In 1938, Mahatma Gandhi published an open letter to the Jews of Europe advocating passive resistance in the face of Nazi oppression. After agonizing over each word for almost a year, philosopher Martin Buber wrote back.
Buber filled 20 pages of lined notebook paper with an earnestly inked, profound theological argument for a Jewish homeland, an emotional articulation of the Jewish plight in Germany and even a call for what would now be called "a two-state solution," a reconciliation with the Arabs.
The original manuscript, a draft filled with crossed-out words and Buber's neatly written Hebrew characters, will be on display this month in San Francisco.
Rabbi Irv Ungar, a rare book and manuscript dealer specializing in Judaica, recently acquired the letter from a private collector in Israel. He will be exhibiting the 20-page, 7-by-9-inch letter at the California International Antiquarian Book Fair Friday, Feb. 21 through Sunday, Feb. 23 at San Francisco's Concourse Exhibition Center.
For those interested in owning a piece of history, the letter is available for $27,500.
When Ungar examined Buber's letter for the first time, he thought, "I have to own it. I have to own it. Buber had something to say about the survival of the Jewish people, the Holocaust. This letter has a place in the history of our people.
"It's a letter written to the entire world," he said. "The message is for all people."
In the letter, Buber expresses great respect for the Indian leader, but he passionately disputes Gandhi's analogy between the Indians in South Africa and the Jews in Europe. The Austrian-born theologian argues that passive resistance isn't appropriate for the Jews — a people with no homeland who were being exterminated and tortured.
Buber writes: "Now do you know or do you not know, Mahatma, what a concentration camp is like and what goes on there? Do you know of the torments in the concentration camp, of its methods of slow and quick slaughter?"
The theologian goes on to explain that a Jewish homeland in Palestine is essential, saying: "That which is merely an idea and nothing more cannot become holy; but a piece of earth can become holy just as a mother's womb can become holy."
Arguing for reconciliation with the Arabs, Buber asks for "a cordial agreement between the nations" and pleads, "You, Mahatma Gandhi, who know of the connection between tradition and future, should not associate yourself with those who pass over our cause without understanding or sympathy."

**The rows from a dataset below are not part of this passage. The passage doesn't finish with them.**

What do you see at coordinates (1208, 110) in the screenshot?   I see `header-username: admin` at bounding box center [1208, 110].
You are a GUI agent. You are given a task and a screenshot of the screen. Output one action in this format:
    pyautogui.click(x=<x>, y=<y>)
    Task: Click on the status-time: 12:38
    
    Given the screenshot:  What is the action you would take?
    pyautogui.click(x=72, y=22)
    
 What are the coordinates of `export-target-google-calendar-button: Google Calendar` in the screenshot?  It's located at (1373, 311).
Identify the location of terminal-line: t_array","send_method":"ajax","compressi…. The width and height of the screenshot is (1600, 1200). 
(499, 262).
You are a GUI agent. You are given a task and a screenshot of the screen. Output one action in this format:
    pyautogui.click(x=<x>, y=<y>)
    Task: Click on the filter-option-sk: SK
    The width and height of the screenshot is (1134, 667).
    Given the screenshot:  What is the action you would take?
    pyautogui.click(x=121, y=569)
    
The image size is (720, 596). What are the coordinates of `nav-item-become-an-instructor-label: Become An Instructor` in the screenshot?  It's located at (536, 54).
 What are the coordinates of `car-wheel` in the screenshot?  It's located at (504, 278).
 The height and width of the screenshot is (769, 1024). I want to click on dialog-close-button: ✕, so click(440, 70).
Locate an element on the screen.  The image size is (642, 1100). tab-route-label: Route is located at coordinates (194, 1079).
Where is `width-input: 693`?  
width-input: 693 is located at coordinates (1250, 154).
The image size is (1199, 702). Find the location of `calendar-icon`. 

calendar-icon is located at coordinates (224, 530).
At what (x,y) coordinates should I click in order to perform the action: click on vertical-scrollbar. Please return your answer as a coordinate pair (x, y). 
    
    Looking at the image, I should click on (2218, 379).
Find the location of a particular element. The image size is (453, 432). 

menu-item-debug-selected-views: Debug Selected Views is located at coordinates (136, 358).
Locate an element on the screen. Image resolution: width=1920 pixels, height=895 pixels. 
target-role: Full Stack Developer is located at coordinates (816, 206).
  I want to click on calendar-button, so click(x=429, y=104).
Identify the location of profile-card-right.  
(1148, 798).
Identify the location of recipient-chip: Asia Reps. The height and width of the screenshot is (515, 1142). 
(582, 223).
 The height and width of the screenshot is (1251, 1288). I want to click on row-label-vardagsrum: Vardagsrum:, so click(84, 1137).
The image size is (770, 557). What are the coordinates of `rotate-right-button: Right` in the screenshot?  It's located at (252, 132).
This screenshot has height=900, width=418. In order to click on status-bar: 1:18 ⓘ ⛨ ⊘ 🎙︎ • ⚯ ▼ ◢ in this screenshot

Buber's letter, written when he was teaching in Jerusalem, was published in both Hebrew and English. Ungar's copy, dated Jan. 24, 1939, is the only signed, handwritten manuscript of the document.
Ungar has had his hands on significant manuscripts from Jewish history before. The former pulpit rabbi at Peninsula Temple Sholom in Burlingame once owned the only privately held autograph of Anne Frank and a handwritten newspaper created on board the Exodus, a ship that illegally sailed into Palestine. Both were sold to the Simon Wiesenthal Center in Los Angeles.